Data provided:
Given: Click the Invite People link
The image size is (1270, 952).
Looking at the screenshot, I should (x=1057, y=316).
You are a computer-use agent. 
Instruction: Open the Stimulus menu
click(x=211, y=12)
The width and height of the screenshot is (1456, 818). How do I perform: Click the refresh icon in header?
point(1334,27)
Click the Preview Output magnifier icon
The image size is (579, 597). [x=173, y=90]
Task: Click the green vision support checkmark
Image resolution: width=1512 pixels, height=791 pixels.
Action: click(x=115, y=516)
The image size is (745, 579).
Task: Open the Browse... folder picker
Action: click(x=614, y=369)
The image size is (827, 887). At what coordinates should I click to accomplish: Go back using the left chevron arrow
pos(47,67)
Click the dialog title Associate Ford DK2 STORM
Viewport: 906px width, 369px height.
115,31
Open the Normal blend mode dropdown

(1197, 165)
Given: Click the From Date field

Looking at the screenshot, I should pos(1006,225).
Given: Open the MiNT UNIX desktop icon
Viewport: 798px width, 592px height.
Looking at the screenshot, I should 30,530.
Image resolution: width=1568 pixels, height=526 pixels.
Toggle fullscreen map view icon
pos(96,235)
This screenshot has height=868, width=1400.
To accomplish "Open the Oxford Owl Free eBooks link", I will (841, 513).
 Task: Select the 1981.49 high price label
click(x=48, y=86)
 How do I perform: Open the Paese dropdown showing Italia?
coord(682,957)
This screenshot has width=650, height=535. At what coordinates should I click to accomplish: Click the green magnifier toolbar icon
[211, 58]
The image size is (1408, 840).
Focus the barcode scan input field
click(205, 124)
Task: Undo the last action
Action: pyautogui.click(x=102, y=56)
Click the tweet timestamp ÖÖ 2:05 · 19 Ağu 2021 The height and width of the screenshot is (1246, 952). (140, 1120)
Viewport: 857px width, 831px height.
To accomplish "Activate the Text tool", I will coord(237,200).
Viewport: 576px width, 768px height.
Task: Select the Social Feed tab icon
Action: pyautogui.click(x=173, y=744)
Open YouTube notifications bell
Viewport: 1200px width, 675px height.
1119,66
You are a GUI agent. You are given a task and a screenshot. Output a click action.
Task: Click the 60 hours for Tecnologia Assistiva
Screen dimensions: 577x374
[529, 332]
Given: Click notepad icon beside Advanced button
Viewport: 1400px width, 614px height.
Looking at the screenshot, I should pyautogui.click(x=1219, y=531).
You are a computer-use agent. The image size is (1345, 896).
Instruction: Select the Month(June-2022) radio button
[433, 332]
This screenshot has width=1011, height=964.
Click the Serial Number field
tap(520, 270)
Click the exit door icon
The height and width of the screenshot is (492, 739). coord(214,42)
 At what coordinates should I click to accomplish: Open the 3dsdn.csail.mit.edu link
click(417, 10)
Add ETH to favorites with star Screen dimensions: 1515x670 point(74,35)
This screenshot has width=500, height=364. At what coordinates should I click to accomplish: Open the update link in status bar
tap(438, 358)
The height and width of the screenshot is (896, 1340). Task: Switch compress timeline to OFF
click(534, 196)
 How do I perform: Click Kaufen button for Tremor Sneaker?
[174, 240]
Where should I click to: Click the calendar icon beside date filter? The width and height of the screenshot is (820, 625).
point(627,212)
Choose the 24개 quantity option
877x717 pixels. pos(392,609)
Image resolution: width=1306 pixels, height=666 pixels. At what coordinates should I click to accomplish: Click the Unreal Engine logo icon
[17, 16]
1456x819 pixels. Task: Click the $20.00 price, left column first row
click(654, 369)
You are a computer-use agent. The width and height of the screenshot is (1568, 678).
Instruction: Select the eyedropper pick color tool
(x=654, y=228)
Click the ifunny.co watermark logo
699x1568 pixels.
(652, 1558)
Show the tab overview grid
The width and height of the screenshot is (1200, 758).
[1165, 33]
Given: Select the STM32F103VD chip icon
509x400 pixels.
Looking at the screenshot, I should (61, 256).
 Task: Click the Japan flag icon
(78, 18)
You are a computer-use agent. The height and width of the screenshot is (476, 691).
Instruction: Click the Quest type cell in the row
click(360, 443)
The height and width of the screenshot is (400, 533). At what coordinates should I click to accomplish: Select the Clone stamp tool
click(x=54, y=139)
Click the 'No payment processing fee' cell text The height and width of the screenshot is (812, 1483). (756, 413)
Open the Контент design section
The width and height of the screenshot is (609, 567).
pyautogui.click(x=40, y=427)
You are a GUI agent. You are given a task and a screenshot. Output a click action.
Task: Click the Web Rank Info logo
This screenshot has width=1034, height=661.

What is expected: For this exercise, please copy exactly the lines from the one holding "Task: Click the Web Rank Info logo" through the end of the records, the first and last included.

Result of this exercise:
Task: Click the Web Rank Info logo
This screenshot has width=1034, height=661.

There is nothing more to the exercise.